As a consequence of the early redemption, the company also recognised the unamortised portion of a discount on the original issue of the loan notes and of the initial transaction costs incurred when the structure was established.

HMRC successfully argued that (with the exception of the ‘penalty’ element of the early redemption premium) these costs all fell to be disallowed as ‘referable’ to the pre-migration period.

The key question for the Tribunal was what it meant for costs to be ‘referable’ to that period - a concept not further defined in the legislation.
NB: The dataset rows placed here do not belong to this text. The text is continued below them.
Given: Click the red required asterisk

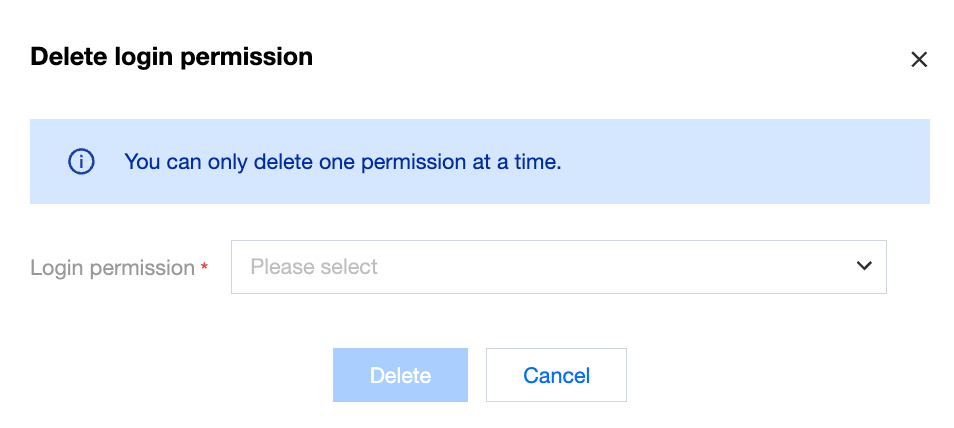Looking at the screenshot, I should tap(205, 267).
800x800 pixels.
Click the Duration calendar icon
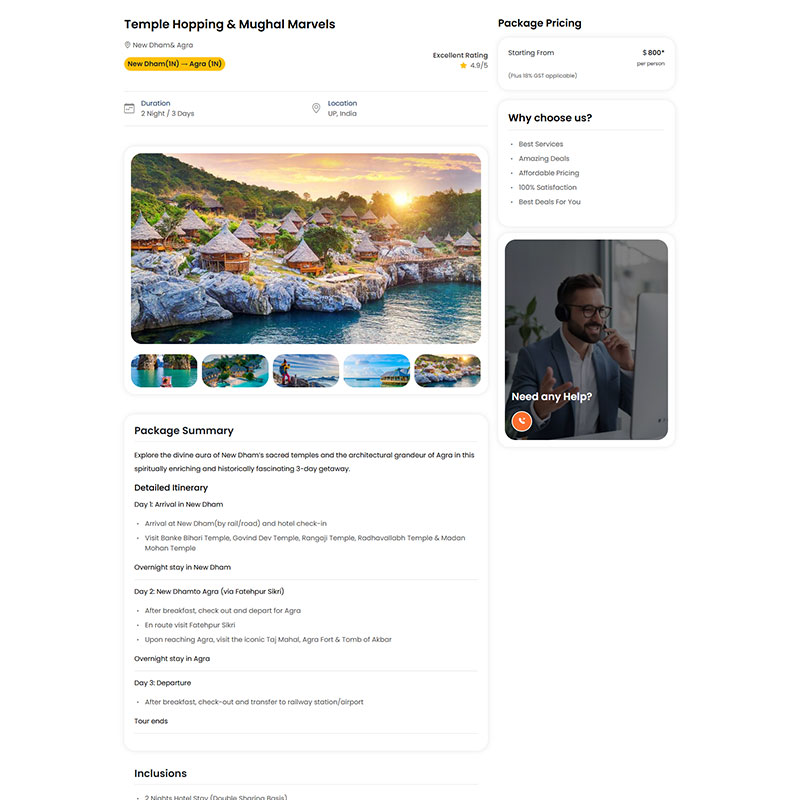pos(130,108)
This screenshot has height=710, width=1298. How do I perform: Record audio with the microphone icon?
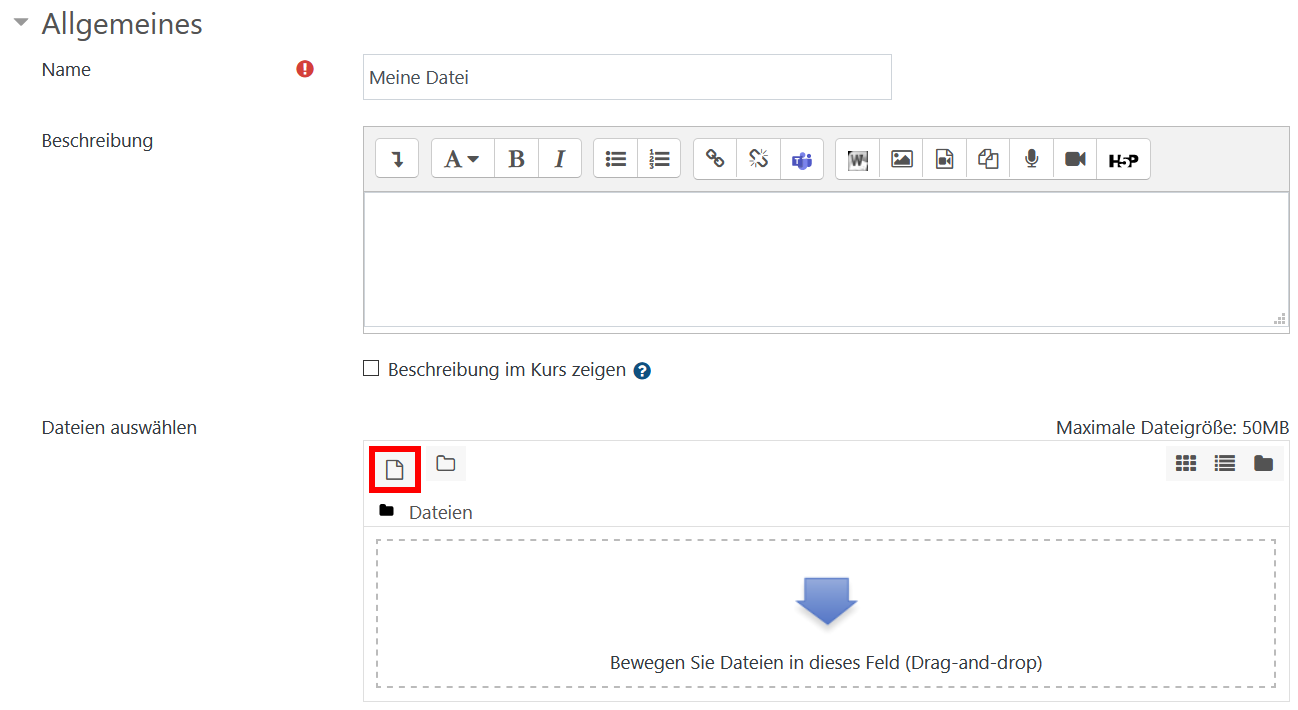pos(1032,159)
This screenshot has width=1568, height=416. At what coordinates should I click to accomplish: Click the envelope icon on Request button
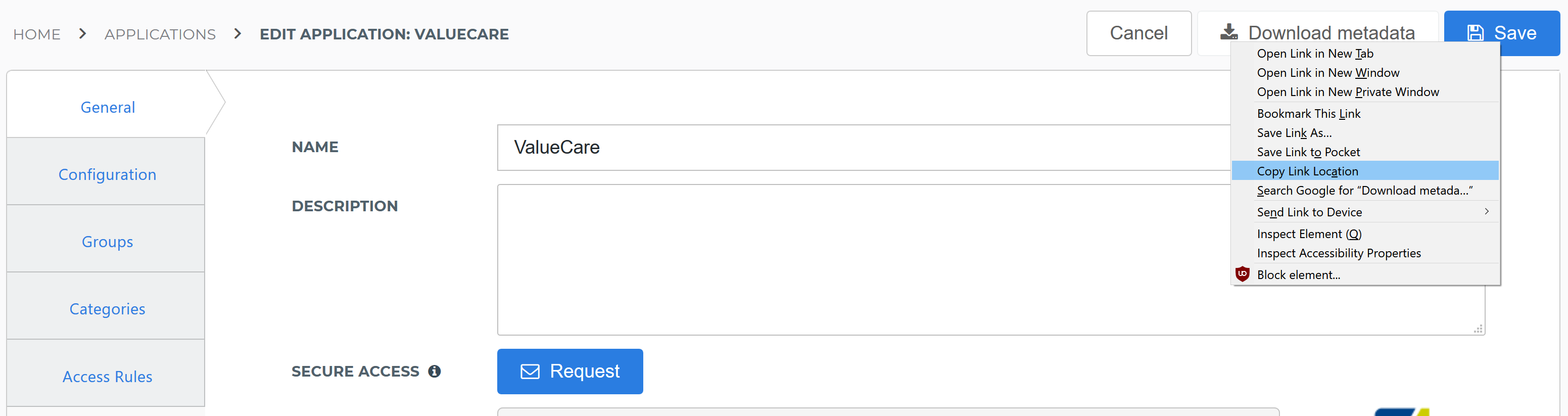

Underpinning its response to that question was the Tribunal’s view that (at least on the facts of this case) what mattered was “whether the loss (or the relevant part) would have arisen but for an expense which was incurred during the pre-migration period or some change or event occurring after the loan relationship came into existence but during the pre-migration period”.

On that approach the disputed amounts were clearly referable to the pre-migration period because:

  • The ‘compensatory’ element of the redemption payment was wholly attributable to changes in market conditions between the inception of the loan and the company’s migration (as could be seen from the fact that if these had not changed, then there would be no divergence between the face value and market value of the notes and hence no compensatory element to pay), with essentially the same reasoning applying to the unamortised portion of the discount on issue; and
  • Notwithstanding the fact that they were being recognised for accounting purposes over the life of the loan notes, the initial transaction costs had clearly been incurred pre-migration.

Whilst the particular facts of the case are slightly unusual, it will be important to take account of the Tribunal’s reasoning when considering how the rules might apply in the more common scenario that a company remains party to a given loan relationship liability after migrating to the UK. The Tribunal’s interpretation of the rules strongly suggests that a disallowance may have been needed in this case regardless of the early redemption – a point other companies migrating to the UK will wish to take note of.